1. Goetz MP, Toi M, Huober J, et al: MONARCH 3: Interim overall survival results of abemaciclib plus a nonsteroidal aromatase inhibitor in patients with HR+, HER2– advanced breast cancer. ESMO Congress 2022. Abstract LBA15. Presented September 9, 2022.

2. Johnston S, Martin M, Di Leo A, et al: MONARCH 3 final PFS: A randomized study of abemaciclib as initial therapy for advanced breast cancer. NPJ Breast Cancer 5:5, 2019.

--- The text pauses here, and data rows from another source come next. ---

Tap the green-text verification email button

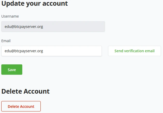[x=134, y=51]
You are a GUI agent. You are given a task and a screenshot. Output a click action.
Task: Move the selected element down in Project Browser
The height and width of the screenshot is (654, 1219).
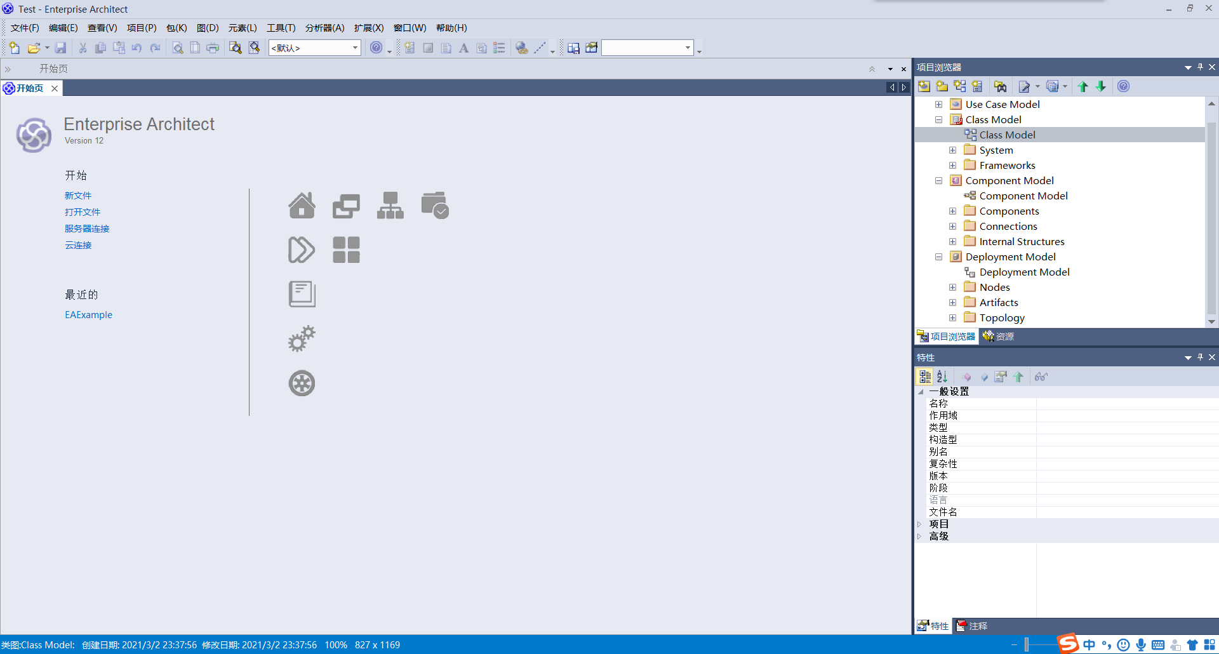pyautogui.click(x=1100, y=87)
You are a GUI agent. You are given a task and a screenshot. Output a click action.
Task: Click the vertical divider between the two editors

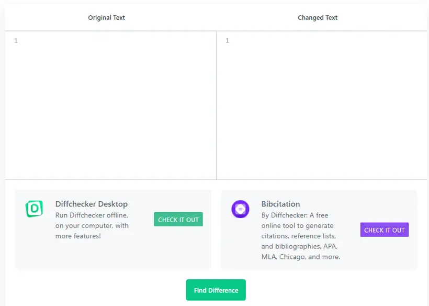point(217,105)
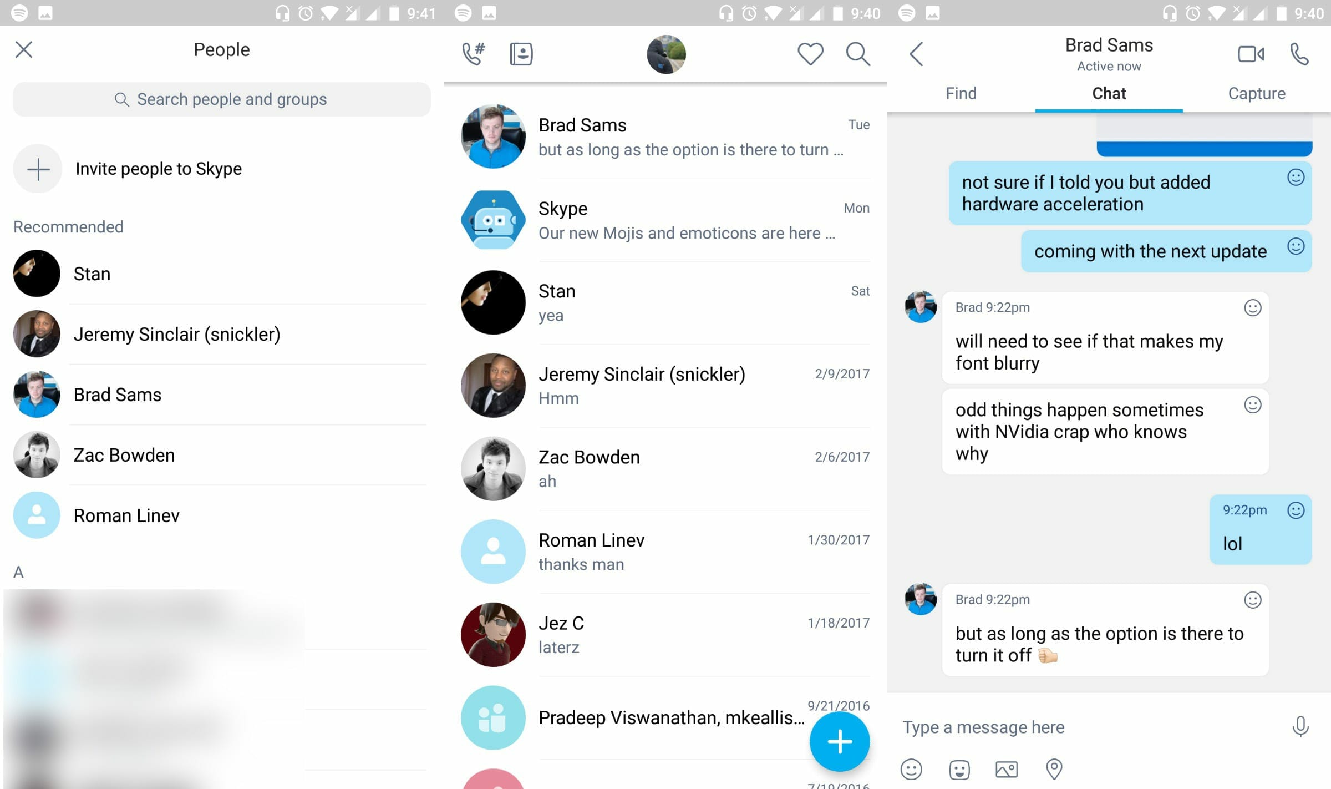Screen dimensions: 1331x789
Task: Switch to the Capture tab in chat
Action: tap(1257, 93)
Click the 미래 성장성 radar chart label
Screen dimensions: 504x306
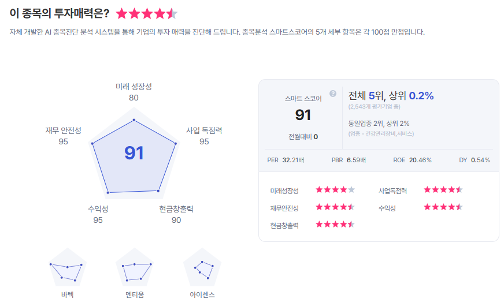click(x=134, y=87)
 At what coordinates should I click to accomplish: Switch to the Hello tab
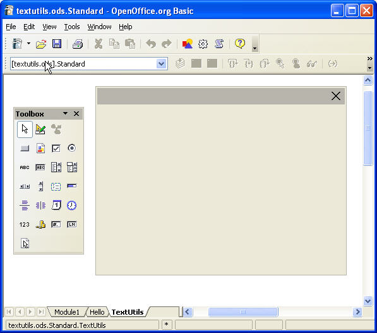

3. André F, Nadal JC, Denys H, et al: Final overall survival for abemaciclib plus trastuzumab ± fulvestrant versus trastuzumab plus chemotherapy in patients with HR+, HER2+ advanced breast cancer (monarcHER): A randomized, open-label, phase II trial. ESMO Congress 2022. Abstract LBA18. Presented September 10, 2022.

4. Tolaney SM, Wardley AM, Zambelli S, et al: Abemaciclib plus trastuzumab with or without fulvestrant versus trastuzumab plus standard-of-care chemotherapy in women with hormone receptor-positive, HER2-positive advanced breast cancer (monarcHER): A randomised, open-label, phase 2 trial. Lancet Oncol 21:763-775, 2020.